With California, Maine, Massachusetts and Nevada joining Colorado, Oregon, Washington and Washington, D.C., in legalizing marijuana, cannabis is expected to find its way onto menus or infused in cocktails. Restaurants are currently prohibited from selling marijuana, even in jurisdictions where its possession is legal.

Nose-to-tail lives on

Chefs have been using everything but the moo for years, the trending animal parts this year are things like bone marrow, chicken skin and pig cheeks.

Vol. 39 in Chicago, for example, is using chicken skin crusted with quinoa and marcona almonds in a way that resembles chips.

At Geraldine’s in Austin, chef Stephen Bonin serves a Pig Face Candy Bar appetizer featuring a country-style pate bruléed with raw sugar and accompanied by a pear chow chow and house-made crackers inspired by Cheez-Its.

Root to leaf

In the name of sustainability, chefs are using all parts of vegetables. Doing so reduces waste, but also adds unique flavor.

The trend is fueled in part by the use of more local ingredients, so root vegetables tend to arrive with fresher greens still attached. Radish greens, for example, are ending up in salads. The traditional celery root puree is back, and carrot tops are ending up as pesto.

The other meats

The paleo crowd is getting bored with tenderloin, so chefs are looking beyond traditional livestock at options like ostrich, venison, bison and elk. These meats have a very distinct gamey flavor that people are demanding right now.

Dairy-free alternatives

Dairy-free cheese alternatives and nut milks in coffee and desserts are on the rise and we can expect to see more of them in 2017.

Fermented ingredients

While also not new in-house fermentation of vegetables and hot sauce will pick up speed, and fermented drinks such as kombucha will spread.

Beverage Trends to Expect in 2017

Sour beer 

Beer in general has increased in popularity every single year, as consumers seek new tastes; this food-friendly category is ripe for exploration.
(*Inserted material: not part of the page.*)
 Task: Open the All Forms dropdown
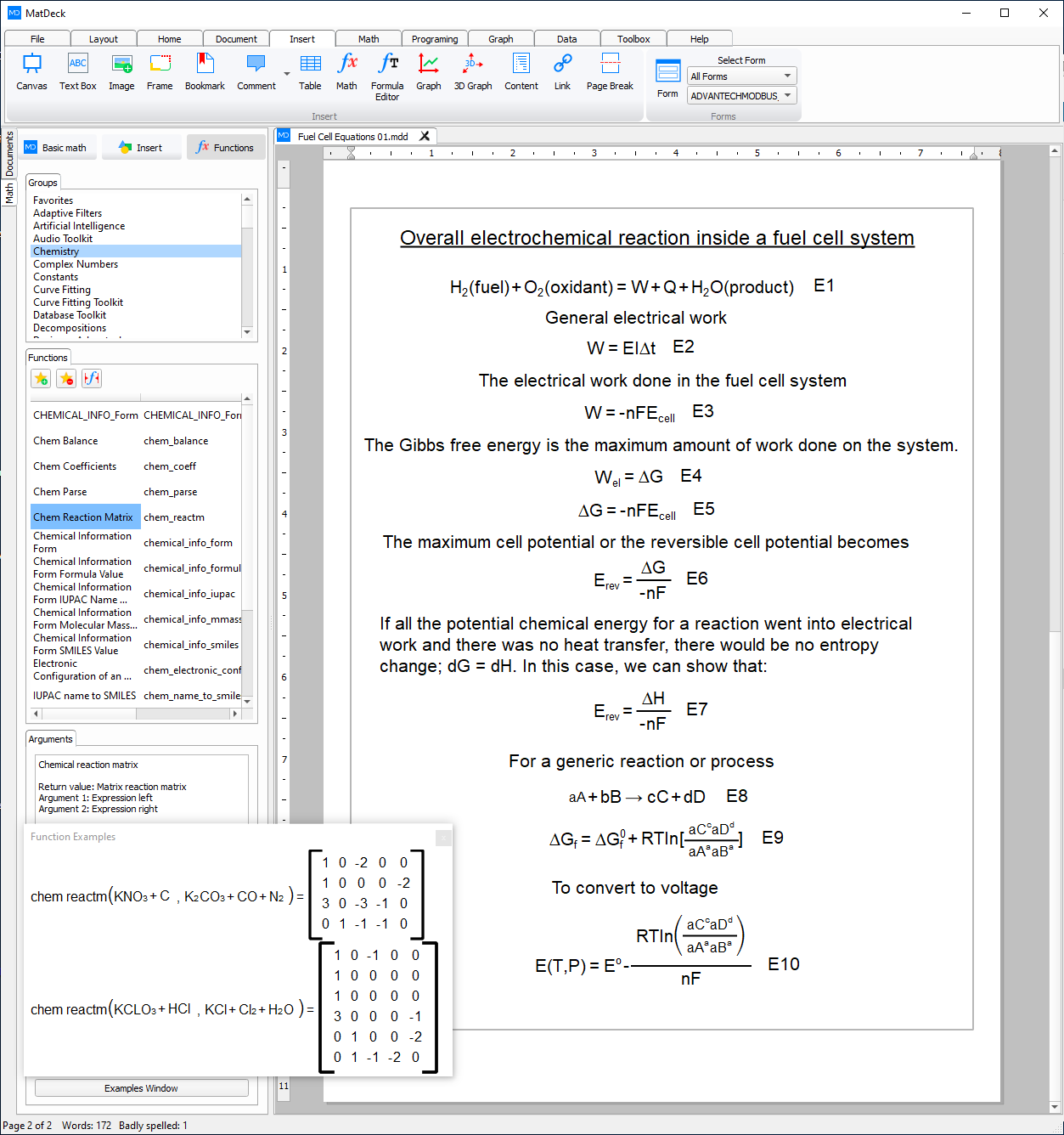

This sweetened, vinegar-based beverage is an acquired taste. Many are predicting this to be the next kombucha.

Year-round rosé

SIGN ME UP! Rosé’s popularity has skyrocketed in recent years, and that trend is expected to continue. Rosé is no longer a spring and summer offering. It’s being offered year-round.

The cocktail consultant

Chefs and mixologists have long been draws at restaurants and bars, but now operators are using big-name consultants with good followings as draws to their establishments.

Natural wine

Natural wines may very well be the wine of the year for 2017,  as they appeal to people who are looking for funkier flavors, as well as health-conscious ones looking to avoid additives.

Canned wine

We’re talking very good wine, now available in cans. While wine in kegs is already becoming commonplace, wine cans are recyclable and have been engineered so the metal doesn’t affect the wine’s taste.